9Monitoring and forecasting agricultural drought for rainfed rice in Nigeria, using multi-source data (MOFODRONI_NG_BE)

Rice represents an important staple food in Nigeria, providing nutrition and income to the populace and smallholder farmers. Irregularities and unpredictable weather patterns due to climate change have disrupted crop development, led to moisture shortages, and decreased crop production. To address this challenge, the
federal government developed an early warning drought monitoring system using a single drought index, the Standardized Precipitation Index (SPI). However, SPI is limited as it relies only on precipitation and does not consider other crucial agricultural drought indicators, such as temperature, soil moisture, and plant health. The proposed research aims to expand the existing drought early warning system with indicators derived from multi-source satellite data, including climate, soil moisture, and vegetation greenness. The system will be developed and validated for rainfed rice fields in Nigeria, using local in-situ data. Additionally, estimates of current drought conditions will be combined with climate forecasts using machine learning methods to
forecast agricultural droughts up to 6 months in advance.
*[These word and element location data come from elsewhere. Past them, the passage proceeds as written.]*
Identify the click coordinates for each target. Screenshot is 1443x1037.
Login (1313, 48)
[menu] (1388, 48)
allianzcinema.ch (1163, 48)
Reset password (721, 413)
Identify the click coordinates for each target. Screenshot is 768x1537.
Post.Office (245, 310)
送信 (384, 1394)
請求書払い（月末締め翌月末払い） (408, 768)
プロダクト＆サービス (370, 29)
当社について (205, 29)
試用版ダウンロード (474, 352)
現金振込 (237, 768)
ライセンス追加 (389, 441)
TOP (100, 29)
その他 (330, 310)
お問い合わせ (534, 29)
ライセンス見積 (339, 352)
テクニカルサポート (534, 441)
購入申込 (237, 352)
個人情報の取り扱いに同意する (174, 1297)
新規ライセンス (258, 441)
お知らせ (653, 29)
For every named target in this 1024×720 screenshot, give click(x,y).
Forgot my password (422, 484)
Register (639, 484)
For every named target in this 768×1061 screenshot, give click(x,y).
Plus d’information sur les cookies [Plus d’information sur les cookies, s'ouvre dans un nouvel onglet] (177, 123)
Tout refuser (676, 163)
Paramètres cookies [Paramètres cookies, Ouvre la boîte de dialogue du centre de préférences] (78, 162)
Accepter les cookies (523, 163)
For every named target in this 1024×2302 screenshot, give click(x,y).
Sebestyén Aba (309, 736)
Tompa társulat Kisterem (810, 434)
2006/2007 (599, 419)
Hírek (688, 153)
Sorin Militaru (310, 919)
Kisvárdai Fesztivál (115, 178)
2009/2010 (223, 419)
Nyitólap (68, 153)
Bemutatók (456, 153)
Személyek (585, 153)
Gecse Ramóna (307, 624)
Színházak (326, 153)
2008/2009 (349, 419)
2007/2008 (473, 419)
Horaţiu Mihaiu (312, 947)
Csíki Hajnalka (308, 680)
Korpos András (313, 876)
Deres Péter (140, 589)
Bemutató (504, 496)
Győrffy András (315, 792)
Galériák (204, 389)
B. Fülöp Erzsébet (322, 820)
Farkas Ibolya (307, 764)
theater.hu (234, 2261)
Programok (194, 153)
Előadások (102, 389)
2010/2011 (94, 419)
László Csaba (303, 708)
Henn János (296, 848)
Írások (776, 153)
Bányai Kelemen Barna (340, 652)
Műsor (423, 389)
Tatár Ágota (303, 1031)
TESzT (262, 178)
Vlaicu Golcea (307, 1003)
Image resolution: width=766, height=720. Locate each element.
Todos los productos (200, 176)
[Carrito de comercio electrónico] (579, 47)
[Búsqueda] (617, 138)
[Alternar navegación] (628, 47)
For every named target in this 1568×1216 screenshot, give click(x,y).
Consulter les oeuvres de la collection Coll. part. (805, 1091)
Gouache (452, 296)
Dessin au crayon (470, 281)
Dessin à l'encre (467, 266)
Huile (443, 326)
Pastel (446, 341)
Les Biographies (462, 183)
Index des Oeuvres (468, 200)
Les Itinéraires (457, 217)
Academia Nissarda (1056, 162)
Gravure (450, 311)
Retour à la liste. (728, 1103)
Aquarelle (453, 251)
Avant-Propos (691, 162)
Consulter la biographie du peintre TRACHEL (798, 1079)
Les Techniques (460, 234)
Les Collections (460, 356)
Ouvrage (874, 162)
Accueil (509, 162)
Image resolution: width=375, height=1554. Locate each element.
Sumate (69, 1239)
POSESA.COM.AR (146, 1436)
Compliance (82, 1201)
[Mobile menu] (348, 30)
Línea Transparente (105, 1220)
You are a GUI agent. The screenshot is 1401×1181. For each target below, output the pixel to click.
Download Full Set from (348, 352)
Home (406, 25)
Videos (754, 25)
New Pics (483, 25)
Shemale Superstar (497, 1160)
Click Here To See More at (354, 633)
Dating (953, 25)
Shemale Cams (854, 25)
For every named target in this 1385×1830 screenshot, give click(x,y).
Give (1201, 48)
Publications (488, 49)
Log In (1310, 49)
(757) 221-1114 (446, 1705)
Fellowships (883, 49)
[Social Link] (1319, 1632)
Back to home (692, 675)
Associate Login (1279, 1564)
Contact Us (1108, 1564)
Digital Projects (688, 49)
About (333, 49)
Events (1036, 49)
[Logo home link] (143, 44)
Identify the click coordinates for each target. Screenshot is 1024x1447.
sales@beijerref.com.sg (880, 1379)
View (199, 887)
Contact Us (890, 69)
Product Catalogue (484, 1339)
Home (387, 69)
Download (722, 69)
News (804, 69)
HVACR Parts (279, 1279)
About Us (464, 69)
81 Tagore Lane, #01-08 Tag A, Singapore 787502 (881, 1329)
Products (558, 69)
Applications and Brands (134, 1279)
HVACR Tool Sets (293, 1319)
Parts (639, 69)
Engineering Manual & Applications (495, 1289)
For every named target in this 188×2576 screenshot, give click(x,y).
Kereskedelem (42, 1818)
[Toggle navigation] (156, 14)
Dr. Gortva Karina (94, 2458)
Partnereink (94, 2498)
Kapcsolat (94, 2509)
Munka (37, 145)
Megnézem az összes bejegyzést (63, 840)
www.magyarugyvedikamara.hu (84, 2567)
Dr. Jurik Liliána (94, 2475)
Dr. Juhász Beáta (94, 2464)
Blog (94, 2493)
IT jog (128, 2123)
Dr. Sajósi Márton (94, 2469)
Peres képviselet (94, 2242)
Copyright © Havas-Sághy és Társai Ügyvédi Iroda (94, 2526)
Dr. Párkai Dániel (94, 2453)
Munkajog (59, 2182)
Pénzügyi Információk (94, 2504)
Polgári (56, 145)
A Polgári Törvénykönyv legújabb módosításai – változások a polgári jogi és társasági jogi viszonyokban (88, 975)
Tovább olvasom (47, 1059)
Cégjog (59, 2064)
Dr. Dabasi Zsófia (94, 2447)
The targeted drought monitoring and forecasting system is expected to provide relevant and actionable information to all local stakeholders in the agri-food sector, thereby significantly increasing the climate resilience of Nigeria’s rural communities.


10Enhancing Biomass and Carbon Stock Estimation in Tanzanian Forests: Integrating Earth Observation and Machine Learning for Sustainable Forest Management and Food Security (TANZEO-BioStock_TZ_SE)

Estimating forest biomass and carbon stock is crucial for assessing forests’ role as carbon sources or sinks and supporting sustainable forest management to improve food security and sustainability. With increasing concerns over global climate change, there is a growing need for efficient, accurate methods to estimate and report forest biomass and carbon stocks at local, national, and global scales. The West Usambara Mountain forests are one of the key conservation areas in Tanzania that provide essential ecosystem services, including carbon storage and sequestration. Estimating biomass and carbon stocks is crucial for understanding the health of forest ecosystems, which directly supports food security by maintaining soil fertility, regulating water resources, and providing essential services that underpin agricultural productivity. This project aims to enhance biomass and carbon stock estimation in the Usambara forests by integrating multimodal remote sensing data with field measurements. Machine learning models will be used to develop a sustainable monitoring framework for forest resource management and inventory. This framework will enable continuous monitoring of forest health, tracking changes during afforestation, deforestation, and climate change impacts. Additionally, it will help identify vulnerable areas with high reforestation potential, contributing to better forest conservation and climate mitigation efforts, and enhancing food security.